DISCLOSURE: Dr. Herbst has served in a leadership role for Jun Shi Pharmaceuticals; has served as a consultant or advisor to AbbVie, Armo Biosciences, AstraZeneca, Bolt Biotherapeutics, Biodesix, Bristol Myers Squibb, Candel Therapeutics, Cybrexa Therapeutics, eFFECTOR Therapeutics, EMD Serono, Genentech/Roche, Genmab, Halozyme, Heat Biologics, IMAB Biopharma, Immunocore, Infinity Pharmaceuticals, Jun Shi Pharmaceuticals, Lilly, Loxo, Merck, Mirati Therapeutics, Nektar, Neon Therapeutics, NextCure, Novartis, Oncternal Therapeutics, Pfizer, Sanofi, Seattle Genetics, Shire, Spectrum Pharmaceuticals, STCube Pharmaceuticals, Symphogen, Takeda, Tesaro, Tocagen, WindMIL Therapeutics, and Xencor and has received research funding from AstraZeneca, Genentech/Roche, Lilly, and Merck. Dr. Toyooka has received honoraria from Astellas Pharma, AstraZeneca, Bayer, Boehringer Ingelheim, Chugai Pharma, Daiichi Sankyo, Johnson & Johnson, Kyorin, Medtronic, Ono Pharmaceutical, and Taiho Pharmaceutical; has served as a consultant or advisor to Kyorin; has participated in a speakers bureau for Taiho Pharmaceutical; and has received research funding from Taiho Pharmaceutical.

REFERENCES

1. Lee JM, Chaft J, Nicholas A, et al. Surgical and clinical outcomes with neoadjuvant atezolizumab in resectable stage IB–IIIB NSCLC: LCMC3 trial primary analysis. 2020 World Conference on Lung Cancer. Abstract PS02.05. Presented January 30, 2021.

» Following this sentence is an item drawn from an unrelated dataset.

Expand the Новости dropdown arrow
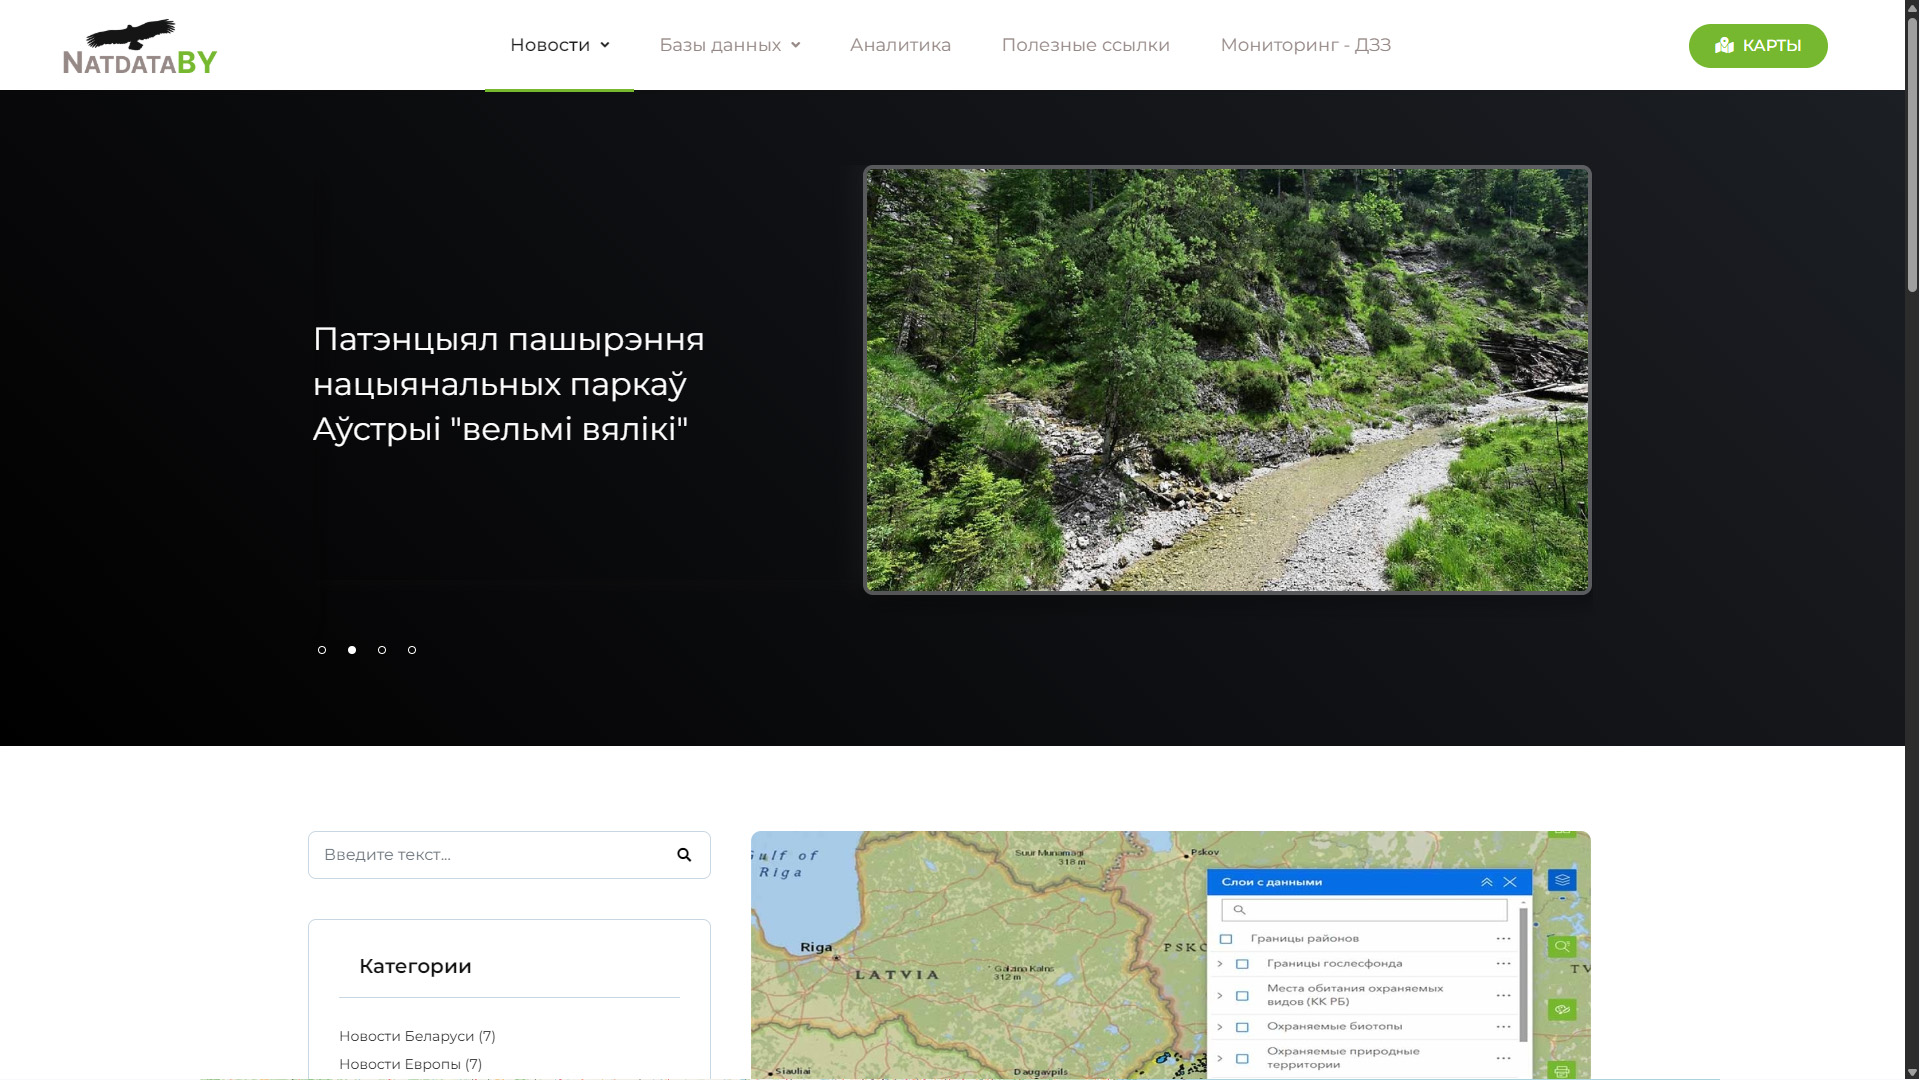Viewport: 1920px width, 1080px height. 605,45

2. Herbst RS, Soria JC, Kowanetz M, et al: Predictive correlates of response to the anti-PD-L1 antibody MPDL3280A in cancer patients. Nature 515:563-567, 2014.

3. Forde PM, Chaft JE, Smith KN, et al: Neoadjuvant PD-1 blockade in resectable lung cancer. N Engl J Med 378:1976-1986, 2018.

4. Provencio M, Nadal E, Insa A, et al: Neoadjuvant chemotherapy and nivolumab in resectable non-small-cell lung cancer (NADIM). Lancet Oncol 21:1413-1422, 2020.